In 1997, the Ohio Democratic Party and the Ohio Bar Association
named him Ohio Legislator of the Year. But his ascendency was
short-lived. In March 1998, he was indicted on charges of trading his
influence in return for campaign cash from Cleveland grocers. In
November of that year, 2,000 members on the National Black Caucus were
in Cleveland for their convention when his conviction became front-page
news.
Grocer Aly Hamed had avoided a food-stamp trafficking and
tax-evasion rap by recording 200 conversations with Johnson, who
unwittingly exposed himself raising $15,000 in campaign dough and
personal loans in exchange for helping grocers obtain WIC permits and
liquor licenses.
“Had me on tape,” recalls Johnson, “my arrogant self, saying, ‘I’m
not doing a damn thing else for you until you finish raising this
campaign money you said you were giving me.'”
Even in the era of Mike White, it didn’t play very well. The only
other time Johnson had crossed the law was when he, the late
Councilwoman Fannie Lewis and others were arrested outside Tower City
for protesting the firing of Cleveland State’s vice president for
minority affairs.
“I was too aggressive in raising campaign cash,” he admits. “It’s a
hard push to have the resources to run for election, but there’s a
right method to it, and I took shortcuts.
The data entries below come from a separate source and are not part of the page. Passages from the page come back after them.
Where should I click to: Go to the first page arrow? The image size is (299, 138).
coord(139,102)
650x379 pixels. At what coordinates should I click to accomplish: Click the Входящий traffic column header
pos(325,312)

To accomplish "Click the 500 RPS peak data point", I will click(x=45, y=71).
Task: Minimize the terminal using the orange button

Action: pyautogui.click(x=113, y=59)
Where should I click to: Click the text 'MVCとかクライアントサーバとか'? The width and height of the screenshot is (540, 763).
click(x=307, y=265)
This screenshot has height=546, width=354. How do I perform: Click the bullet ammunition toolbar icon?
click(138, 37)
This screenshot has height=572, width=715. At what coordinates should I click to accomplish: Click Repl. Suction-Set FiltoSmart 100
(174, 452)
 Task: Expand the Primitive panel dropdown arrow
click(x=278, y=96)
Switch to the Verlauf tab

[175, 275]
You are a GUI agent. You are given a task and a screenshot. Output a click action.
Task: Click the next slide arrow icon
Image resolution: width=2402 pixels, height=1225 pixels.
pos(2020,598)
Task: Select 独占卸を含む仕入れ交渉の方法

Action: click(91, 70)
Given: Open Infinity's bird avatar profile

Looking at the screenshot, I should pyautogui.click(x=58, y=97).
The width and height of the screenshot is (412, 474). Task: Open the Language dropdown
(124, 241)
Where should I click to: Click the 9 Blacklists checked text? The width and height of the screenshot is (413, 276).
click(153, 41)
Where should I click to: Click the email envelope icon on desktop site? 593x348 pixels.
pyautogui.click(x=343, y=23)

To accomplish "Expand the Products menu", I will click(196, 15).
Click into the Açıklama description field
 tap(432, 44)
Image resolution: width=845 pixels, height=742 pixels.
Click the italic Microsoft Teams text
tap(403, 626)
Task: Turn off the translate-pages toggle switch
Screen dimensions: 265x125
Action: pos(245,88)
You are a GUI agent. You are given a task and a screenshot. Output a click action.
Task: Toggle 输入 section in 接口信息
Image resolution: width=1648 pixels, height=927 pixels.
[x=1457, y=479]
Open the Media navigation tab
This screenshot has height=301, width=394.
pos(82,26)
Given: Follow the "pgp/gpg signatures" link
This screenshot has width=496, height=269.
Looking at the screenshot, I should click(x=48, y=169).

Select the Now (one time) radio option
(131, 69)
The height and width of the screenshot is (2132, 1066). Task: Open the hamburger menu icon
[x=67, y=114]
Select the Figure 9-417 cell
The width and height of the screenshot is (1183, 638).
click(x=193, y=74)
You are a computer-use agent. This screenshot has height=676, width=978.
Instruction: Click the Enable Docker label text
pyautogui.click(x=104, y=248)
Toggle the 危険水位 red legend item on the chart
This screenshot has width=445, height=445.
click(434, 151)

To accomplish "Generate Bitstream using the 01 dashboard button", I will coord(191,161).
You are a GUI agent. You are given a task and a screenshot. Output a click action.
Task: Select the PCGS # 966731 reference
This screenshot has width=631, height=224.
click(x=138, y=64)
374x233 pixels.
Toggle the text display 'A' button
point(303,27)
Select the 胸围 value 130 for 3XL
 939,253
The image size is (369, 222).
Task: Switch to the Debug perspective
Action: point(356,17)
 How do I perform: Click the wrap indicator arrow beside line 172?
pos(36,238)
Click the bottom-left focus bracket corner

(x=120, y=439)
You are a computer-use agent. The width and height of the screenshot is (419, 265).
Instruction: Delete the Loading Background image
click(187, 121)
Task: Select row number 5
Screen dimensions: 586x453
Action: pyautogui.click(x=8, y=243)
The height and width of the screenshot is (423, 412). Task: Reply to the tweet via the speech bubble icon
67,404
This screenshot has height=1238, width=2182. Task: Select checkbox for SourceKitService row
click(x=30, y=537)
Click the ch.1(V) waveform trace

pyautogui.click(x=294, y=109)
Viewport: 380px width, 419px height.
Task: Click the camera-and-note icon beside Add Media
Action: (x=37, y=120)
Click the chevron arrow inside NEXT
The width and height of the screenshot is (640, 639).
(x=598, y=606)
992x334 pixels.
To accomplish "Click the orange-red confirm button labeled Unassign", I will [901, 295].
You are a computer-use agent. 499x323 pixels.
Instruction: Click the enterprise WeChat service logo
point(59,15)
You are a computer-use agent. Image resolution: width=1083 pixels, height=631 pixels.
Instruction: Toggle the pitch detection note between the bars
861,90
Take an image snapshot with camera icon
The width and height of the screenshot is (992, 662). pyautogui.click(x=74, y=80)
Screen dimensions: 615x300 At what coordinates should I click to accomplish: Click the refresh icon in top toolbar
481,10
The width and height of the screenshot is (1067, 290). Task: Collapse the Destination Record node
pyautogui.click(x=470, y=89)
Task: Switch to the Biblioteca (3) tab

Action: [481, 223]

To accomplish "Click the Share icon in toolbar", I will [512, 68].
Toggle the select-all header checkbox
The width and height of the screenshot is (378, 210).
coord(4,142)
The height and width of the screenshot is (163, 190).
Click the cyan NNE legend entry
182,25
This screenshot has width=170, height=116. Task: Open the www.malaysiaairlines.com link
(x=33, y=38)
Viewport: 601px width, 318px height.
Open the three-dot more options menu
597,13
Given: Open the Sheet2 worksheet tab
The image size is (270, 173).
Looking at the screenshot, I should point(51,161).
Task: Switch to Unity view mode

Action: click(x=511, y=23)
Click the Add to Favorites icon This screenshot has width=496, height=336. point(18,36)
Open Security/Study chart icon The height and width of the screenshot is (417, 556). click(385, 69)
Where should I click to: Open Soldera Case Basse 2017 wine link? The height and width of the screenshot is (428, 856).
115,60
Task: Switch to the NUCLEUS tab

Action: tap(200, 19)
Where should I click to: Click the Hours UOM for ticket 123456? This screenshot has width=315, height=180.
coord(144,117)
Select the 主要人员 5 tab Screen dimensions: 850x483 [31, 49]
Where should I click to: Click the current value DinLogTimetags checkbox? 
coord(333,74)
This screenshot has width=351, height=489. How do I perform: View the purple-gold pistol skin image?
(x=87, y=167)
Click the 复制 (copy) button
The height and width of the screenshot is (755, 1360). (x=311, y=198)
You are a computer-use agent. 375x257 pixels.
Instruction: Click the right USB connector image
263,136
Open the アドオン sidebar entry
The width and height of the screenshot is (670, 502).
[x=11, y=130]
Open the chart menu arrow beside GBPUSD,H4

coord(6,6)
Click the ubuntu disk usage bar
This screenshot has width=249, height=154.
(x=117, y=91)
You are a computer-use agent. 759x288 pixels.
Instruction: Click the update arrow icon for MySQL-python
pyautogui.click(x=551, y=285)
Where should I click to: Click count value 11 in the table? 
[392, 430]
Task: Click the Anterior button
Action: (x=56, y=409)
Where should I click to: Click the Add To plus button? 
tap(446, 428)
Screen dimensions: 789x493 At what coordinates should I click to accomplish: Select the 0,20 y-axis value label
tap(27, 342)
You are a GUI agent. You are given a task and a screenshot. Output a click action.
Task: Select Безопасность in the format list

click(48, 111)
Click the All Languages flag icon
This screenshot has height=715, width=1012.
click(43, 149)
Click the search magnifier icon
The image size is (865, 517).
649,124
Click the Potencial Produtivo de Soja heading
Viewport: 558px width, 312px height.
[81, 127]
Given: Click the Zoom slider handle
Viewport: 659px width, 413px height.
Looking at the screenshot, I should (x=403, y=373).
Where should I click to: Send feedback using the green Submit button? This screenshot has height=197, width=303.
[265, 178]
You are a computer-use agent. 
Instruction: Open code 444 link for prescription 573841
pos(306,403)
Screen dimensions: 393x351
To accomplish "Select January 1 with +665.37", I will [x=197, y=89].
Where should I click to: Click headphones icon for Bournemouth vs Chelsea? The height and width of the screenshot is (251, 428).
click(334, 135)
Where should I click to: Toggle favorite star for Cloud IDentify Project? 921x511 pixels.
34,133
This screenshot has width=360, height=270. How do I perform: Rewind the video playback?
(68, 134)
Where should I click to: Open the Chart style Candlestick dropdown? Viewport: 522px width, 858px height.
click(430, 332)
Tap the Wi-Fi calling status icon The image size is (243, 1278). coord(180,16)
It was wrong, bad judgment,
and I paid dearly. The reality is, I went from Senator Johnson to a
number within a year.”
Schultz says she can see “quite a humility in Jeff now, which says
to me: lessons learned. You can get out of prison and always blame it
on somebody else — you know, couldawouldabeen — but you
don’t hear that from him now.”
Johnson got out in August 2001 and was immediately hired in Mayor
Jane Campbell’s communications department. He credits Campbell with
allowing him to rebuild his credibility. He quickly became her director
of community relations. It was a notable recovery, after having made 19
cents an hour scrubbing prison bathrooms.
“Jeff’s a good guy,” says former Councilman Bill Patmon. “He’s made
some errors, but most people make errors. It’s what makes us human.”
Adds Larry Howard, Johnson’s pastor at Historic Greater Friendship
Baptist Church: “I’ve seen his change in his attitude, his way of
thinking. He’s faced up to this, paid for it and has made a major
change in his life. He has too much talent to not utilize it for the
community.”
He’s trying. In October 2007, a county judge sealed his felony
record, allowing him to run for office again. To “test the waters,” he
ended up a distant second to Warrensville Heights Mayor Marcia Fudge in
the special election last fall to replace the late Stephanie Tubbs
Jones in Congress. And the same commission that in 2002 recommended
that he be disbarred (the high court rejected that unanimously)
recently supported the reinstatement of his suspended legal license. He
expects to hear officially this summer.
Now he has eyes for his old seat again, currently held by Sabra
Pierce Scott, Council President Martin Sweeney’s majority leader.
Pierce Scott didn’t return Scene‘s calls, and Sweeney declined
to comment.
“I just hope he doesn’t run against me,” says Mt. Pleasant
Councilman Zack Reed about Johnson’s return. “People like Jeff, they
appreciate him, so I don’t think it’s going to be as hard as it can be
for other individuals to get back his credibility. He’s got a reservoir
of credibility that I don’t think has drained out yet.”
Johnson knows that Sweeney, a loyalist to Campbell rival Mayor Frank
Jackson, will unleash the Council Leadership Fund against him. He knows
things might get negative. None of that matters to him.
“Glenville, it’s dying — the foreclosures, the crime —
and there’s an energy level that needs to be brought back,” he says. “I
can do that. I’m a better person today than I was before. I’m smarter.
And I can be effective at City Hall. I’ve spent a lot of time working
both sides of the aisle there. I’ll raise my money the right way, and I
expect Marty will spend money against me, but I’m not afraid of that.
The real test has nothing to do with Marty Sweeney. The real test is
whether voters are ready to forgive me.”
This article appears in Apr 1-7, 2009.